● **Material for this task**:
============================================================

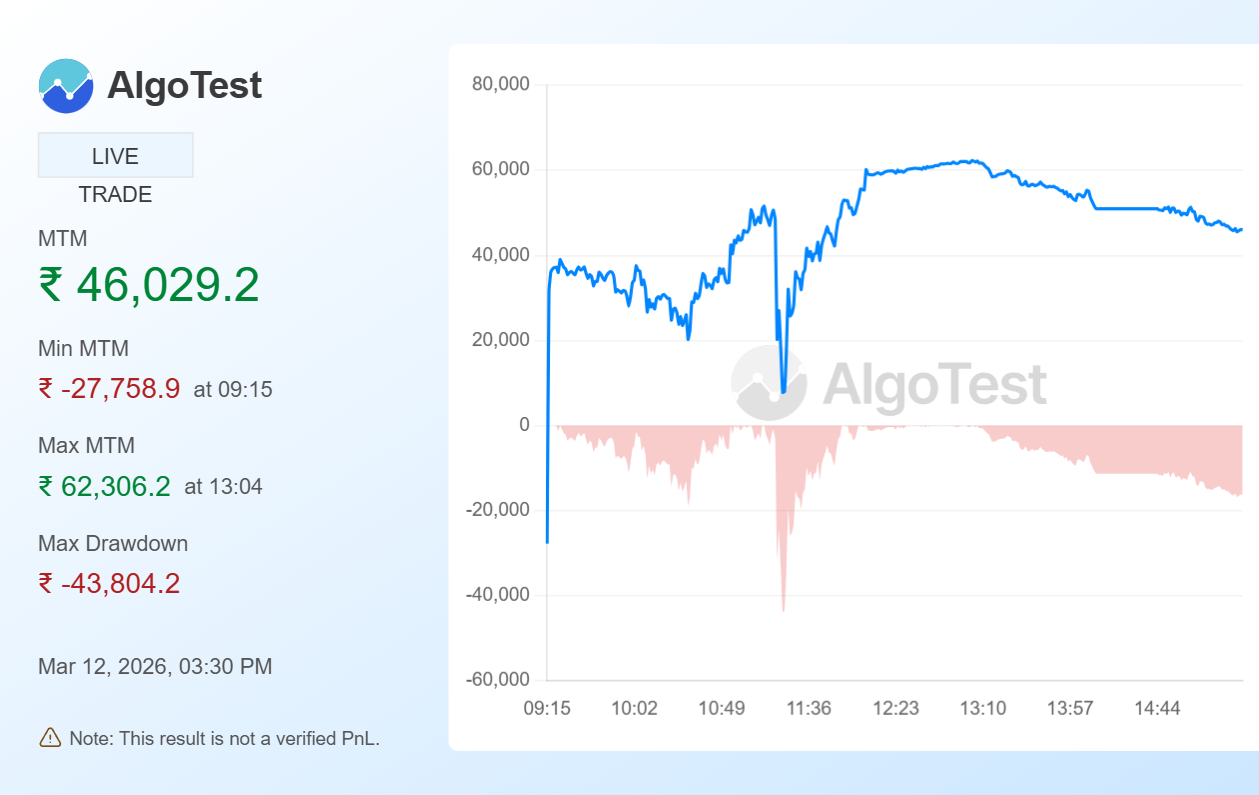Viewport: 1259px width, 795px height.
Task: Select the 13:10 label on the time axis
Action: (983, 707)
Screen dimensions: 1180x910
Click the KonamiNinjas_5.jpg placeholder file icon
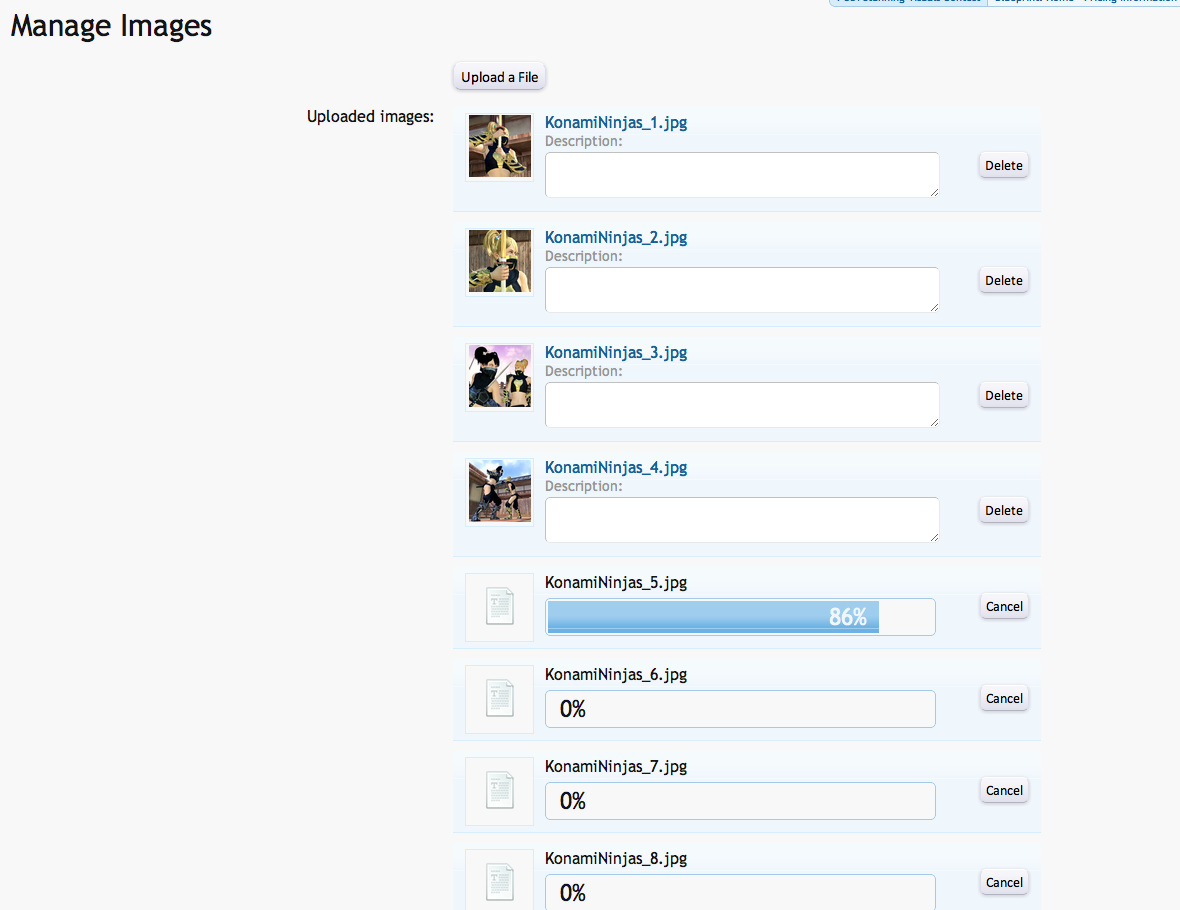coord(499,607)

============================================================

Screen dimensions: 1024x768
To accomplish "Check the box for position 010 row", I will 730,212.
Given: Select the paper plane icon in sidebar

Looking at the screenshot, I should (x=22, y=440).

============================================================

● **To do**: Search the data above for the string "dimensions". Report every line where it is found.

● **Expected output**:
Screen dimensions: 1180x910
Screen dimensions: 1024x768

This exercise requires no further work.